Reports

Truth about Modi government ‘taking credit’ for women travelling alone for Hajj

In November last year, it was reported that the Modi government had lifted the ban on Muslim women, aged above 45 years, travelling to Hajj without a male guardian (Mahram). The same was said by Prime Minister Narendra Modi in his radio address Man Ki Baat yesterday.
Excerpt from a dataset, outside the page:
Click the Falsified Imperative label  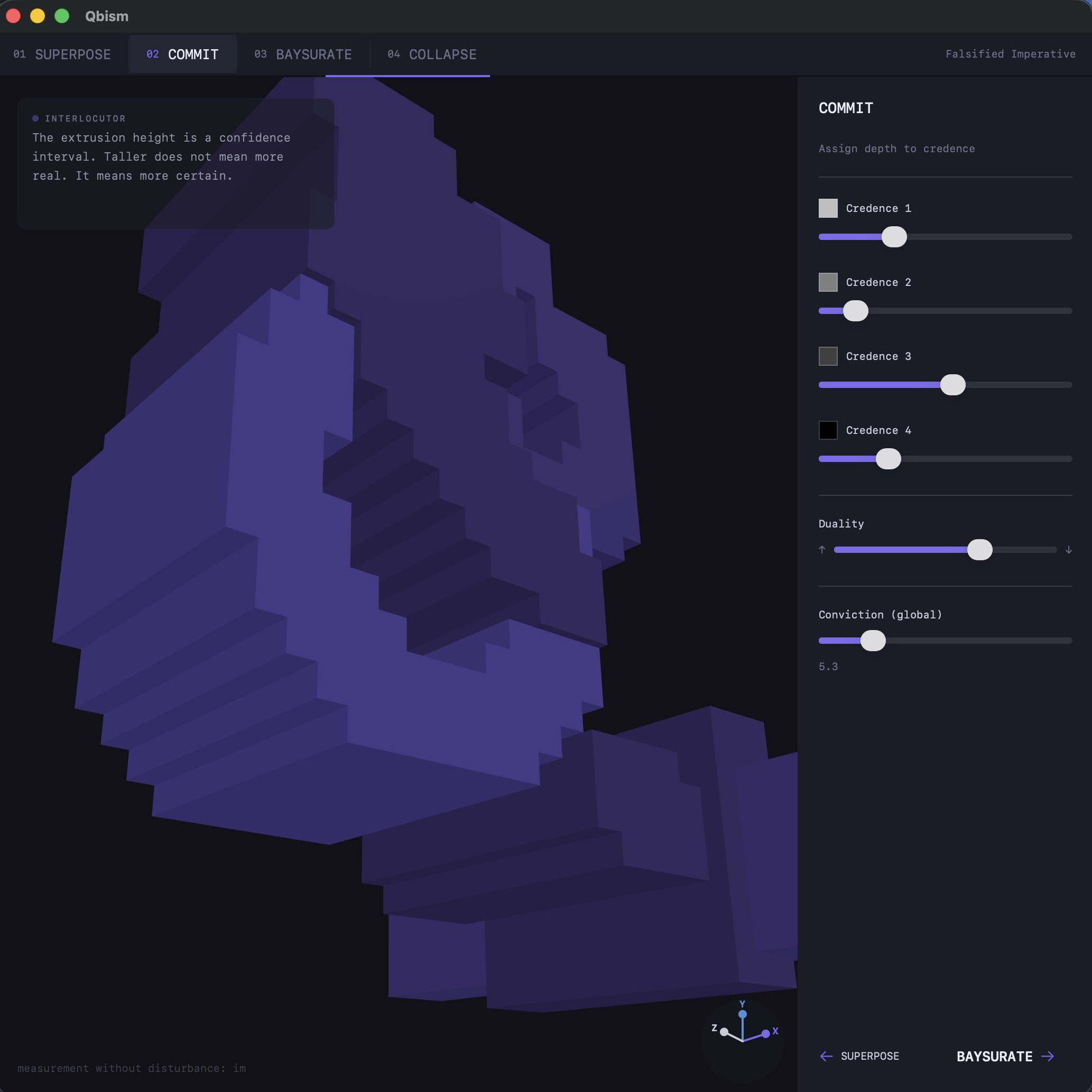[x=1011, y=54]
While the All India Muslim Personal Law Board (AIMPLB) objected to this move by the Modi government (their objection came only after Prime Minster mentioned it in his radio address to the nation), some journalists and ’eminent personalities’ have been peddling a totally different narrative:

As seen in the above image, an article published on India Today’s DailyO claims that Saudi Arabia and not the Modi government should be receiving credit for women being able to travel alone for Hajj. The article in the content quotes these guidelines provided by Saudi Arabia, when it comes to women Hajj travellers:

“Women over the age of forty-five (45) may travel without a mahram with an organised group. They must, however, submit a no-objection letter from her husband, son or brother authorising her to travel for haj with the named group. This letter should be notarised.”
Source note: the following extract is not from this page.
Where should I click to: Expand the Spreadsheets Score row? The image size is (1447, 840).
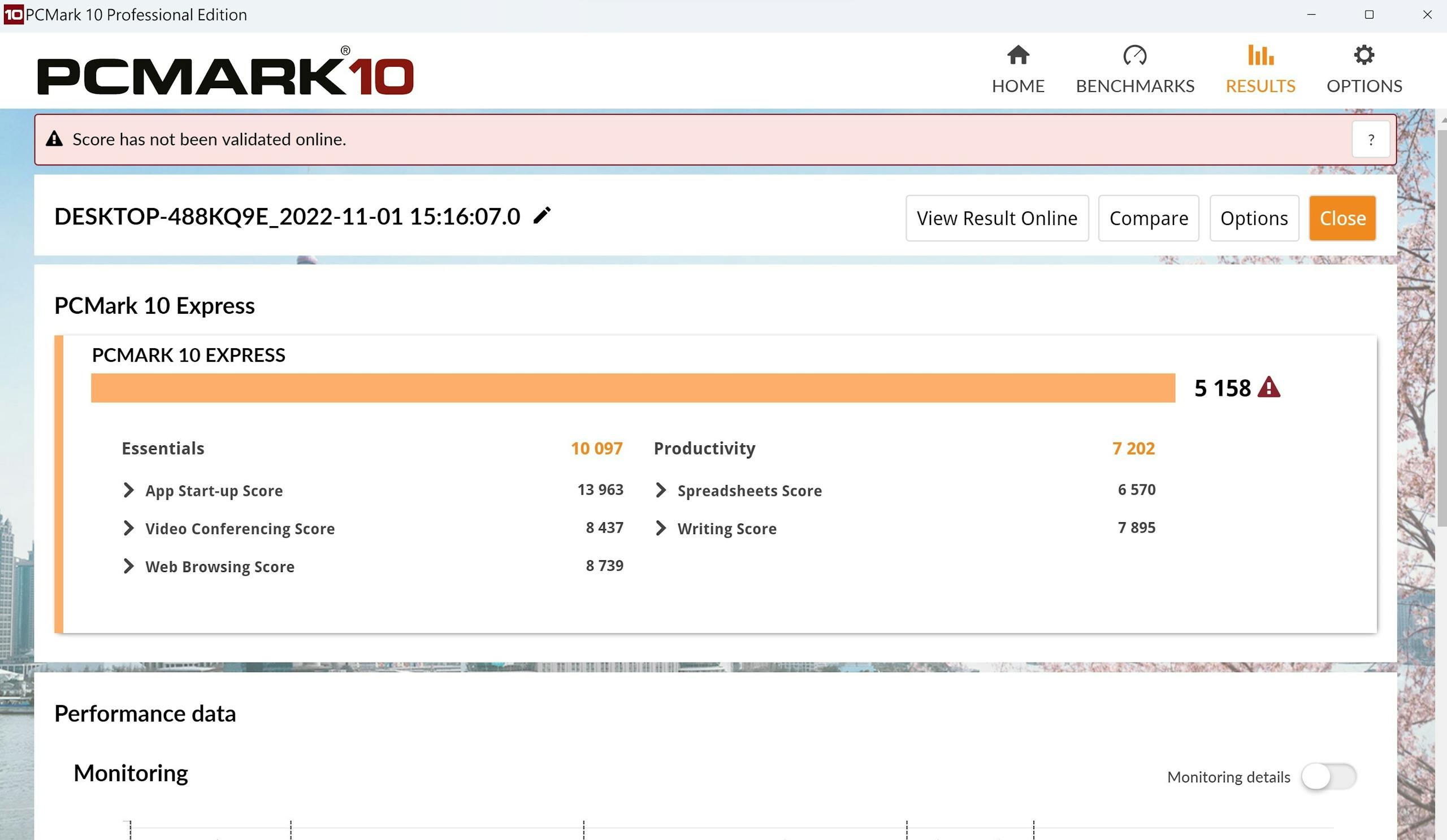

Even though the article was giving credit to Saudi Arabia for letting women travel alone, it strangely didn’t mention as to when did the Saudis actually bring in such a reform.

A journalist associated with the Telegraph though claimed that the rule was changed by the Saudis, ‘last year’:

As a result of all this, many, such as this ‘journalist’ and senior Congress leader, decided to attack the Modi government:

So what is the truth of the matter? Did the Modi government unfairly claim credit for a reform, where he played no role in?

It is true that the government of India can not change the rules for entry into Saudi Arabia. However, unlike what is claimed by the Telegraph journalist, Saudi Arabia had not made any visa rule change ‘last year’ to enable women above the age of 45 to go to Hajj without a male guardian. Such a rule appears to have existed for long.

This article published way back in 2001, which sought to guide United States’ Hajj pilgrims about the procedures to get a visa for their pilgrimage, talks about this relaxation for women above 45 years of age.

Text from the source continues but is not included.